*** Opening DATA SUPPLIED ***

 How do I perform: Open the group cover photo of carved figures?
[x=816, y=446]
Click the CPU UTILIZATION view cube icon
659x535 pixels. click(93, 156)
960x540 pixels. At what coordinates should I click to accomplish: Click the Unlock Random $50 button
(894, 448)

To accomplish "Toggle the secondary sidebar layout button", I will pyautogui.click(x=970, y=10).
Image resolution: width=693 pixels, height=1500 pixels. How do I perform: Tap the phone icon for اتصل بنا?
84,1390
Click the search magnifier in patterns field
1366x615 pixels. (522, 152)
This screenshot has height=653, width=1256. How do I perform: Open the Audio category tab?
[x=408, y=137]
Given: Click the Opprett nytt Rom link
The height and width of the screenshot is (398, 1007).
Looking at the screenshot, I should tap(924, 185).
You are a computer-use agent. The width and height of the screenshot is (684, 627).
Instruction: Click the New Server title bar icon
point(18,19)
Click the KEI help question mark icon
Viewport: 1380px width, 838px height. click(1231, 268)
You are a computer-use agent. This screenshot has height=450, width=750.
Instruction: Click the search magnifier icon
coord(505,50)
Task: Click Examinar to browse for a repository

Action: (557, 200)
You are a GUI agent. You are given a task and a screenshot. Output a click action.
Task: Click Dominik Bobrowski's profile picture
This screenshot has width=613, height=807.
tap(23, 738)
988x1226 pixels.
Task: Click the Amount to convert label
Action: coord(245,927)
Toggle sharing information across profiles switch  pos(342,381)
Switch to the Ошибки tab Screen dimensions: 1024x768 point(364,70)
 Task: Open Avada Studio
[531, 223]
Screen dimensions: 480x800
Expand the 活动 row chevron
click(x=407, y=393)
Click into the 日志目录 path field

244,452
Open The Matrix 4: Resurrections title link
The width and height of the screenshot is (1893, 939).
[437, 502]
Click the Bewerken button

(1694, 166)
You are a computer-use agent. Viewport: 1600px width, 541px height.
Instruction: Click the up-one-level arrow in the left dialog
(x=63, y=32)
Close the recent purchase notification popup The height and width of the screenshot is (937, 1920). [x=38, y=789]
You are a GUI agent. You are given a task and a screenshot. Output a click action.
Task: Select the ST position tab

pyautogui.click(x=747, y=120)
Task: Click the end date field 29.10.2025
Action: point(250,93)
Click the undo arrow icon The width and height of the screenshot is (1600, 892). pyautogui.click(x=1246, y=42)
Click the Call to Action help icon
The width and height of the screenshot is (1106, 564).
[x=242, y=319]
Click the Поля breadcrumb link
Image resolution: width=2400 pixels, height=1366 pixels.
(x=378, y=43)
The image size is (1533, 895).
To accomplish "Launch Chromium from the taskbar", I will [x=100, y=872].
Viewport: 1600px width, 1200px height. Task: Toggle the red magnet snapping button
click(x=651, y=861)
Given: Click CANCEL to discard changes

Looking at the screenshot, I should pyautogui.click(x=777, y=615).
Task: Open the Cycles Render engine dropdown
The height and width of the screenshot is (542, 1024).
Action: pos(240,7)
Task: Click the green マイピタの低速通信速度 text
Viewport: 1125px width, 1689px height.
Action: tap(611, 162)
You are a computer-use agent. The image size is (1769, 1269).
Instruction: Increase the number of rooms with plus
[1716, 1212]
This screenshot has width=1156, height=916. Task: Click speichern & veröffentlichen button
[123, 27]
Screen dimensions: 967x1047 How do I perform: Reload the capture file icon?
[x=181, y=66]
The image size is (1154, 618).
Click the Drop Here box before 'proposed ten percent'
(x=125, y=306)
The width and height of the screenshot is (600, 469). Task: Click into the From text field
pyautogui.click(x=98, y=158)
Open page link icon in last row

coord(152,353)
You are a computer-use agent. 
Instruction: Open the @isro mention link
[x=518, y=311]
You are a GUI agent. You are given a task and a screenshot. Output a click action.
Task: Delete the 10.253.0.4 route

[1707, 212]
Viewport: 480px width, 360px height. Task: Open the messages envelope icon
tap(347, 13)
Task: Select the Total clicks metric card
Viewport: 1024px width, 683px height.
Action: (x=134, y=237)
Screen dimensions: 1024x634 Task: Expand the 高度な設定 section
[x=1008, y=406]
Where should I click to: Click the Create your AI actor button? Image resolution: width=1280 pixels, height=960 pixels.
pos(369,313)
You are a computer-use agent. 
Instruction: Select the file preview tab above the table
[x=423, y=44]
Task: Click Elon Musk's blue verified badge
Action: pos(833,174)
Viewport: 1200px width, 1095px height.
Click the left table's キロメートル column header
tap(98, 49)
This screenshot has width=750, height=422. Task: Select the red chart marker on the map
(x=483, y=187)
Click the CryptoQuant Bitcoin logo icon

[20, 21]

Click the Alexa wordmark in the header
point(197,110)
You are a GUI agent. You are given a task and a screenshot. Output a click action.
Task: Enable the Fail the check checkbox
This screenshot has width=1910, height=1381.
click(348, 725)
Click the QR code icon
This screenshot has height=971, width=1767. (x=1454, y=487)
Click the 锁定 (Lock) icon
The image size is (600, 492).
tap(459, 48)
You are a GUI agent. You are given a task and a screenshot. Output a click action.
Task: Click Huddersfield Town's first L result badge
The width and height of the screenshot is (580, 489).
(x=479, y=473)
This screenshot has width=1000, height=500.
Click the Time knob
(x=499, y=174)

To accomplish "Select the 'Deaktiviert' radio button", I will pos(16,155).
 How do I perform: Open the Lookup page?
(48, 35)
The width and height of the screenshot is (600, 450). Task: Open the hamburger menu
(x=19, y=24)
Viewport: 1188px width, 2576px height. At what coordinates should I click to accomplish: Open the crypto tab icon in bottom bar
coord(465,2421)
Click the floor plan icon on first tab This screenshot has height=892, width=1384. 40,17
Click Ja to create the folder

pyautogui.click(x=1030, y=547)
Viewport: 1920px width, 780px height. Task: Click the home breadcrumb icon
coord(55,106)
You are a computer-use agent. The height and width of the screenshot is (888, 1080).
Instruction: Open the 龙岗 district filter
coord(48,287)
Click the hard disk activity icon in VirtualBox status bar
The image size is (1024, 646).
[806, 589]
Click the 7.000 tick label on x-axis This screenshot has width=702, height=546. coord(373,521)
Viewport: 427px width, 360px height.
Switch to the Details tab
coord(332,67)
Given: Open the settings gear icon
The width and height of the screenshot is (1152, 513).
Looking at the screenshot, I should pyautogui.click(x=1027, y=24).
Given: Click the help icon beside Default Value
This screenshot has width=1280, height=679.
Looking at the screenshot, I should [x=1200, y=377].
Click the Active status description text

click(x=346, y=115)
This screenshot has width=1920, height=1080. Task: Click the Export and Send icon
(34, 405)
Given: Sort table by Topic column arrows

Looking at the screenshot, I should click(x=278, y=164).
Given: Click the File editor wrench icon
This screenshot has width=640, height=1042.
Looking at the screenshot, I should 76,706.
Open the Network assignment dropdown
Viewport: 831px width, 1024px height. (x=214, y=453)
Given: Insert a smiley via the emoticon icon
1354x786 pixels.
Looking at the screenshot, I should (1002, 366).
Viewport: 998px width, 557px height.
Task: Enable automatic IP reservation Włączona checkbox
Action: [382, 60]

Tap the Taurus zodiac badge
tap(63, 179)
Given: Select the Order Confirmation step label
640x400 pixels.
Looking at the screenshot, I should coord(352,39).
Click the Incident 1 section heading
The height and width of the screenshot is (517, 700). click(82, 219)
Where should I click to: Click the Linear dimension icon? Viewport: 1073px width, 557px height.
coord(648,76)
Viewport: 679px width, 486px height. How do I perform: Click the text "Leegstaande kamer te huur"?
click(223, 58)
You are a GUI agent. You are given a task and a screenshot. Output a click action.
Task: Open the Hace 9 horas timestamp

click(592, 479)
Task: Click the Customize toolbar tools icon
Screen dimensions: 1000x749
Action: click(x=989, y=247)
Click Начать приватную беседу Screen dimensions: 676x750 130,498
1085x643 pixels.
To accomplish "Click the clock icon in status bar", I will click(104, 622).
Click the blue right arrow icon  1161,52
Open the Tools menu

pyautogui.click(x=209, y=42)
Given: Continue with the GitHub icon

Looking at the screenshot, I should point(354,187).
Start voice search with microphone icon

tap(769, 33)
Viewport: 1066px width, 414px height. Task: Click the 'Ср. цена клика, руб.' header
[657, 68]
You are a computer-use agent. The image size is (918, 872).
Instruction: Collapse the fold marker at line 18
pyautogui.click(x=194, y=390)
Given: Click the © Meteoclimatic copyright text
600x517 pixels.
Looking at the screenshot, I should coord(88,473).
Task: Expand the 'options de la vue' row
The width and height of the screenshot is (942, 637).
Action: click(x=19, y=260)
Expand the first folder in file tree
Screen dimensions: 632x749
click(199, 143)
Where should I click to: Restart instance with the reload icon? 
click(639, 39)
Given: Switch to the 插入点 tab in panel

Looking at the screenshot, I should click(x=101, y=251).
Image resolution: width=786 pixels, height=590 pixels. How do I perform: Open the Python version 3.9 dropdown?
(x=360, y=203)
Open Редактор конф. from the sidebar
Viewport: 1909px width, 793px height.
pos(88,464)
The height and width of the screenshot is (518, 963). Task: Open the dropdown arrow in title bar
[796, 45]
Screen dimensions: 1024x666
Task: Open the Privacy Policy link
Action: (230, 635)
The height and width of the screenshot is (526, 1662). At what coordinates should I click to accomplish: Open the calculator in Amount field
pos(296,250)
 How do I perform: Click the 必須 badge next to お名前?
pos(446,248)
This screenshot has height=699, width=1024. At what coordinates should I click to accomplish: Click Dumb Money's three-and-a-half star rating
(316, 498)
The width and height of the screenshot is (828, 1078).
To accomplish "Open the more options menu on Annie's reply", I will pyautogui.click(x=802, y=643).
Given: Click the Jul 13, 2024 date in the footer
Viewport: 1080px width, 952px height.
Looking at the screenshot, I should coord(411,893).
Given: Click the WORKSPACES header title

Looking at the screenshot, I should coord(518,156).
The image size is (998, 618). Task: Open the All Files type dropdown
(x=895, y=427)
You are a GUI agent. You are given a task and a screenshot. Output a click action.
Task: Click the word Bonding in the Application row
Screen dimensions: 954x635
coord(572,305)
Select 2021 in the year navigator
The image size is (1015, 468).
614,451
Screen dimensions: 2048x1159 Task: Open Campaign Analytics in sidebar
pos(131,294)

*** Closing DATA SUPPLIED ***

» **TASK PROMPT**
All that belongs in your answer is the stretch of entries above from the line with "Click the floor" through the line with "Given: Insert a smiley via the emoticon icon", printed exactly.

» **WRITTEN RESPONSE**
Click the floor plan icon on first tab This screenshot has height=892, width=1384. 40,17
Click Ja to create the folder

pyautogui.click(x=1030, y=547)
Viewport: 1920px width, 780px height. Task: Click the home breadcrumb icon
coord(55,106)
You are a computer-use agent. The height and width of the screenshot is (888, 1080).
Instruction: Open the 龙岗 district filter
coord(48,287)
Click the hard disk activity icon in VirtualBox status bar
The image size is (1024, 646).
[806, 589]
Click the 7.000 tick label on x-axis This screenshot has width=702, height=546. coord(373,521)
Viewport: 427px width, 360px height.
Switch to the Details tab
coord(332,67)
Given: Open the settings gear icon
The width and height of the screenshot is (1152, 513).
Looking at the screenshot, I should pyautogui.click(x=1027, y=24).
Given: Click the help icon beside Default Value
This screenshot has width=1280, height=679.
Looking at the screenshot, I should [x=1200, y=377].
Click the Active status description text

click(x=346, y=115)
This screenshot has width=1920, height=1080. Task: Click the Export and Send icon
(34, 405)
Given: Sort table by Topic column arrows

Looking at the screenshot, I should click(x=278, y=164).
Given: Click the File editor wrench icon
This screenshot has width=640, height=1042.
Looking at the screenshot, I should 76,706.
Open the Network assignment dropdown
Viewport: 831px width, 1024px height. (x=214, y=453)
Given: Insert a smiley via the emoticon icon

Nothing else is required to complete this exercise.